Pj. Wali Kota Kendari, Asmawa Tosepu (kanan) didampingi Kapolresta Kendari, Kombes Pol M Eka Faturrahman (kiri) saat diwawancarai wartawan terkait deklarasi anti tawuran dan kekerasan. Foto : Andi Adnan/sultrapedia.com. Sultrapedia.com – Guna mencegah aksi tawuran antarpelajar, Pemerintah Kota (Pemkot) Kendari bersama Forum Kordinasi Pimpinan Daerah (Forkopimda) laksanakan deklarasi anti tawuran dan kekerasan, di ruang pola, Rabu 25 Januari 2023.
Penjabat (Pj) Wali Kota Kendari, Asmawa Tosepu mengatakan, frekuensi kasus tawuran antarpelajar di Kota Kendari pada tahun 2022 cenderung memperlihatkan gejala dari waktu ke waktu, sehingga menimbulkan keprihatinan dan keresahan di tengah masyarakat.
“Oleh karnanya, Badan Kesbangpol Kota Kendari menyikapi hal ini dengan melaksanakan pencegahan anti tawuran dan kekerasan terhadap pelajar, tentu dengan dukungan berbagai pihak yang ada di Kota Kendari,” ujarnya.
Selanjutnya, Asmawa Tosepu menjelaskan, untuk mewujudkan kedamaian di kalangan pelajar, dibutuhkan peran, solidaritas, sinergitas dan keterpaduan antar seluruh sekolah yang ada di Kota Kendari.

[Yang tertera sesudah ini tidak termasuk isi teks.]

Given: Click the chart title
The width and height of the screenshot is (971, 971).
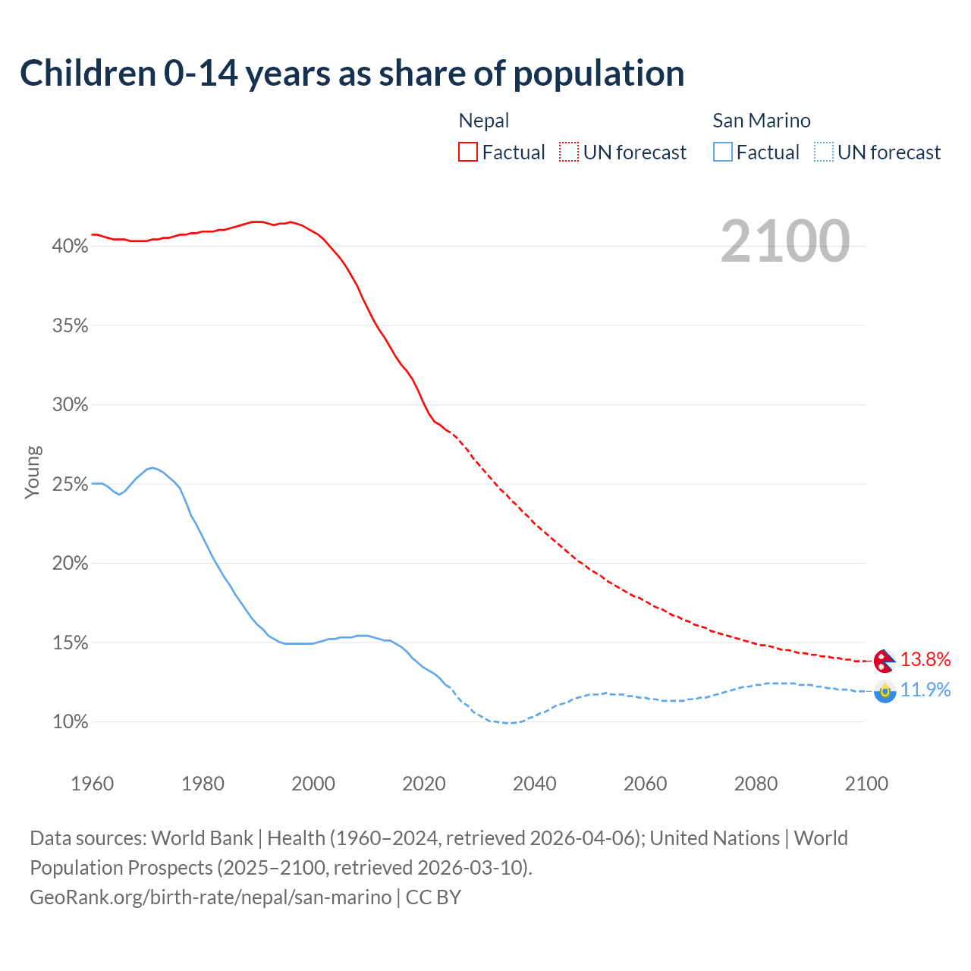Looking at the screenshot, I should tap(352, 74).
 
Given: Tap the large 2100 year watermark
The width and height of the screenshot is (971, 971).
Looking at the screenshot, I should tap(784, 241).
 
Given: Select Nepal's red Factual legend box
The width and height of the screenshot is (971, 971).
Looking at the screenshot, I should tap(468, 152).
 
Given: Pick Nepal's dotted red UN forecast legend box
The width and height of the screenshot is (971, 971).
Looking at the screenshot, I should tap(569, 152).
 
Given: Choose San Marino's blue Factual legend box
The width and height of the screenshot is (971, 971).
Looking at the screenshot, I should tap(723, 152).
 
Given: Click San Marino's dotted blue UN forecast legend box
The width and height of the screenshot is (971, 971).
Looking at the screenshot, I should tap(823, 152).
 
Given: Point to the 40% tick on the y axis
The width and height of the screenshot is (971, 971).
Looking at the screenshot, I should tap(70, 247).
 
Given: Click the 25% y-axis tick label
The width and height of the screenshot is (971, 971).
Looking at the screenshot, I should tap(70, 484).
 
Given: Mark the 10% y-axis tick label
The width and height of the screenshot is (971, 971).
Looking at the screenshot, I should tap(70, 722).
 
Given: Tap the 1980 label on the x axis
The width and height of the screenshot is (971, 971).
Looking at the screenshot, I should tap(203, 784).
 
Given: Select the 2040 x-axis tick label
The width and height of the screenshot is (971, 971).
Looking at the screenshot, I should tap(534, 784).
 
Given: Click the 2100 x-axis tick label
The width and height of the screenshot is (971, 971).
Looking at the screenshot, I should tap(866, 784).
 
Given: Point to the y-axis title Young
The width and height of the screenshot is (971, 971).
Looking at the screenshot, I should tap(33, 472).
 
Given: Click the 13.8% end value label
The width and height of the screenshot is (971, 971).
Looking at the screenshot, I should tap(925, 659).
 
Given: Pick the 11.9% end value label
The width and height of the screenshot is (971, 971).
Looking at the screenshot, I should tap(925, 690).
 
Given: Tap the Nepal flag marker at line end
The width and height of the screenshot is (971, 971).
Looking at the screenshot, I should tap(885, 661).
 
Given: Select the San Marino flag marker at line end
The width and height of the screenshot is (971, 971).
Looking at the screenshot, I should tap(885, 691).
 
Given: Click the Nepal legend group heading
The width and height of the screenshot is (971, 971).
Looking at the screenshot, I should tap(484, 121).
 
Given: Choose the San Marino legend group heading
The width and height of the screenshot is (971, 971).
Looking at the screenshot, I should tap(762, 121).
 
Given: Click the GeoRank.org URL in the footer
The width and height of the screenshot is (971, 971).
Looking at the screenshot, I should tap(211, 897).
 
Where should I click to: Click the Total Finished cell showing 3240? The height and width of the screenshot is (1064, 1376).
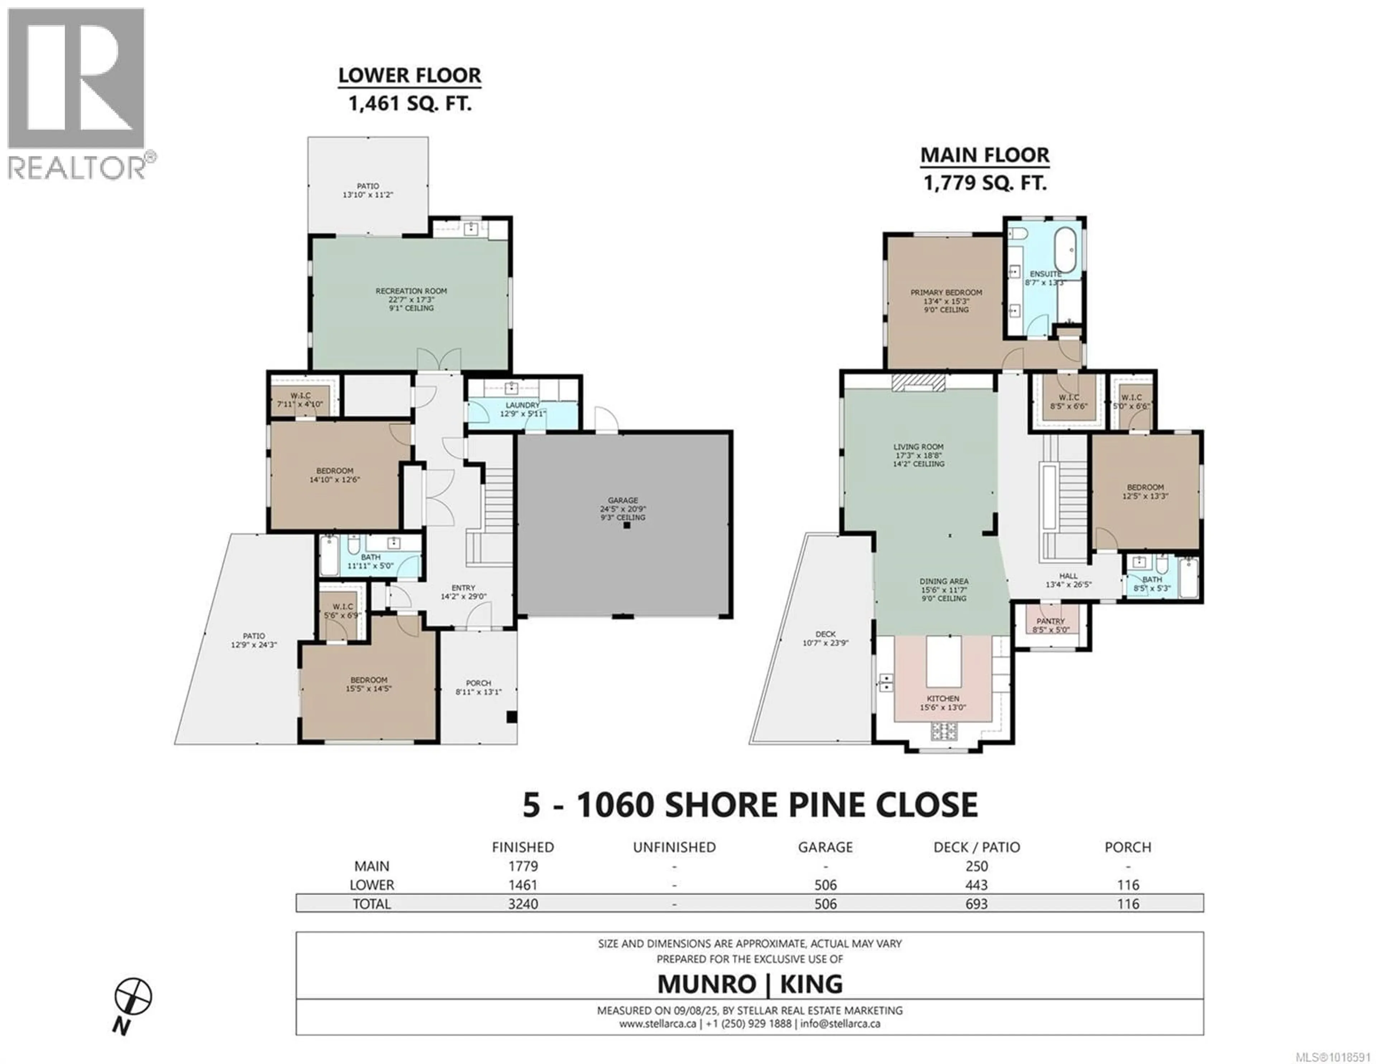(523, 904)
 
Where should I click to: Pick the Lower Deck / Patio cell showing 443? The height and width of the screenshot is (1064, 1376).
(976, 885)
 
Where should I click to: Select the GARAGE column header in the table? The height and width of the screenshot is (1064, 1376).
(825, 847)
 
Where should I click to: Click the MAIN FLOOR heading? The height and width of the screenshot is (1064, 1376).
(985, 155)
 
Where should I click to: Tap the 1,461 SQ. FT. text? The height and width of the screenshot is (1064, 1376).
(410, 103)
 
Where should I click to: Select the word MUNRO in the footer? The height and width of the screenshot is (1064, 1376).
(706, 984)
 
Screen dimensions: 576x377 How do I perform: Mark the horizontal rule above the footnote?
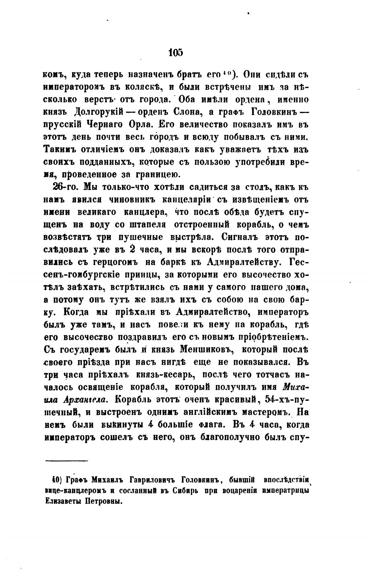66,460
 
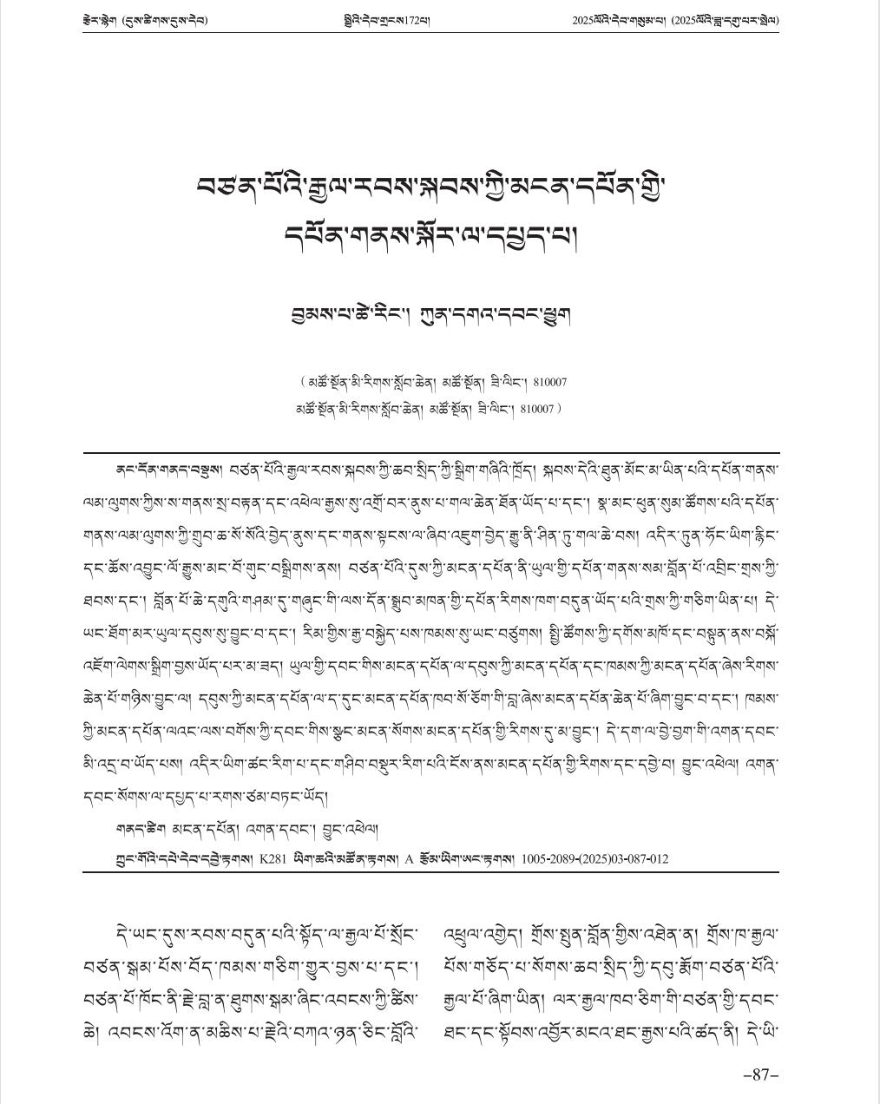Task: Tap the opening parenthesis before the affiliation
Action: (x=302, y=382)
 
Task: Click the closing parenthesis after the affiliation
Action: (x=560, y=408)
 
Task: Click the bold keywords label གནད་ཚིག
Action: (x=137, y=831)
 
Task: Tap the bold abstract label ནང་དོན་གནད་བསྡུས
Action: (x=168, y=470)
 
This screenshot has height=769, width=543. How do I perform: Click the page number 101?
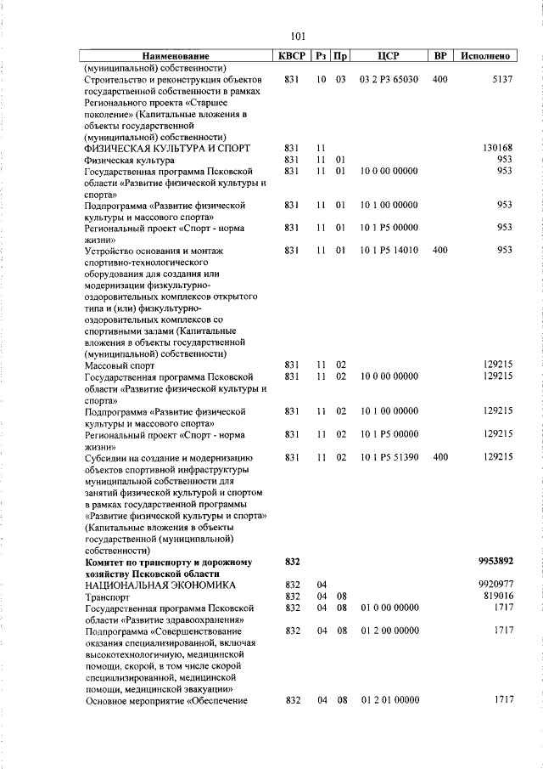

“Walaupun upaya dan langkah – langkah yang kami lakukan sudah maksimal, tanpa dukungan, peran dan sinergi serta kolaborasi berbagai pihak terkait, tentu akan menjadi sia – sia,” ungkapnya.
Di tempat yang sama, Kapolresta Kota Kendari, Kombes Pol M Eka Faturrahman juga mengungkapkan, pihaknya akan turun langsung melakukan sosialisasi ke sekolah-sekolah.
“Kita akan lakukan sosialisasi kepada anak-anak kita di sekolah, agar senantiasa menjaga hubungan yang baik antarpelajar dari sekolah lain,” ungkapnya.
Kapolresta menyebutkan, sosialisasi di satuan Pendidikan itu bisa dilakukan dengan dikemas melalui program Polisi Masuk Sekolah.
“TNI dan Polri akan berkolaborasi dalam melakukan pembinaan di sekolah. Tadi Pak Dandim sudah menyampaikan akan bersama-sama secara door to door,” pungkasnya.